L’obiettivo finale è dividere l’intera economia in tre categorie: i settori aperti al 100% al capitale estero, quelli aperti al 67% e quelli al 49%.
Gli sgravi per chi investe
In Indonesia, l’aliquota ordinaria dell’imposta sui redditi d’impresa è al 25%. Per le filiali estere scende al 20%. Sgravi fiscali sono previsti per gli investimenti effettuati nelle Zone economiche speciali (Zes) e nelle Free trade area, per lo più istituite fuori dall’isola di Java.
Tra le agevolazioni offerte dalle Zes c’è la deduzione dal reddito del 30% degli investimenti e l’esenzione dall’imposta sul reddito d’impresa per un periodo di 5-10 anni dall’avvio della produzione commerciale. Di seguito, aliquota scontata del 50% per i successivi due anni. Esenzione Iva sui beni importati o esportati dalla Zes. Esenzione dalle tariffe all’import di macchinari, beni e materiali per la produzione per due anni. Procedure semplificate per ottenere di diritti all’utilizzo dei terreni. Facilitazioni sulla concessione dei visti.
Stabilire un’attività
Due sono le vie per stabilire un’attività in Indonesia: una società d’investimento a responsabilità limitata, oppure un ufficio di rappresentanza.
Stabilire una società d’investimento estero costa in media 3.500 dollari e richiede 10 settimane.
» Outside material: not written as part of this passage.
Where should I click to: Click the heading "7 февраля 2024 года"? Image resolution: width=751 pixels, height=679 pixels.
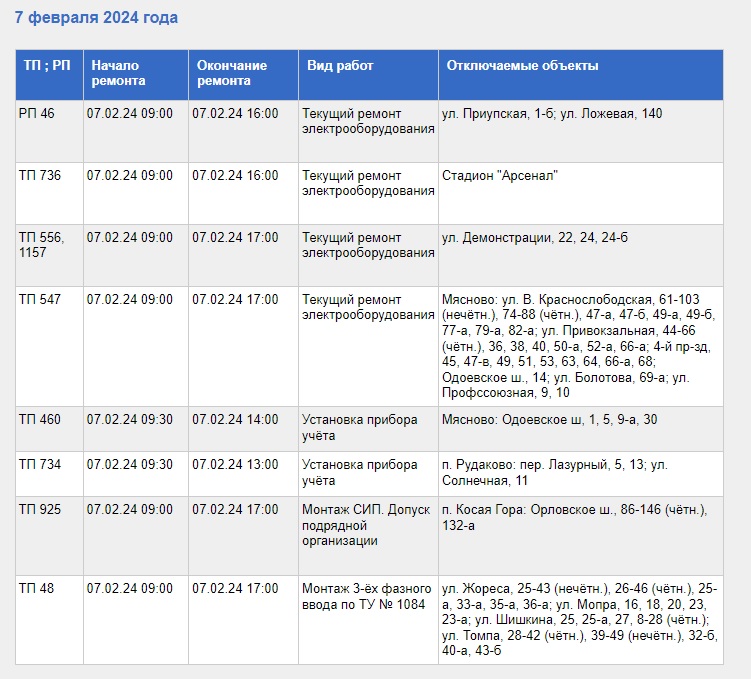point(96,18)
E’ indicata per imprese che vogliano svolgere attività commerciali. Il capitale estero può arrivare fino al 100% del totale a seconda del settore di attività. Il capitale minimo richiesto è di 10 miliardi di rupie (il capitale finanziato deve essere almeno il 25% dell’investimento pianificato).
Stabilire un ufficio di rappresentanza è più economico (circa 2mila dollari) e richiede sei settimane di tempo, ma questa soluzione può essere scelta solo per effettuare ricerche di mercato, per esplorare le opportunità di business per la propria azienda e per effettuare attività di rappresentanza. Non è possibile esercitare attività di vendita diretta. Non ci sono limitazioni al capitale estero, né requisiti minimi di capitalizzazione. L’autorizzazione all’attività scade dopo 3 anni, prorogabili a 5.
Se si decide di aprire un’attività occorre rivolgersi all’Indonesia Investment Coordinating Board (Bkpm). L’Agenzia ha di recente migliorato i propri servizi e attivato uno sportello unico per concentrare le pratiche e ridurre I tempi. Tuttavia, molti investitori esteri preferiscono affidarsi a società locali specializzate. Anziché impiantare un’etità da zero, è possibile acquisirne una già esistente.
Le relazioni con l’Italia
L’interscambio commerciale è basato soprattutto sull’importazione da parte dell’Italia di materie prime (olio di palma e carbone) e sull’esportazione di beni strumentali (macchine utensili, macchinari per impieghi generali e speciali).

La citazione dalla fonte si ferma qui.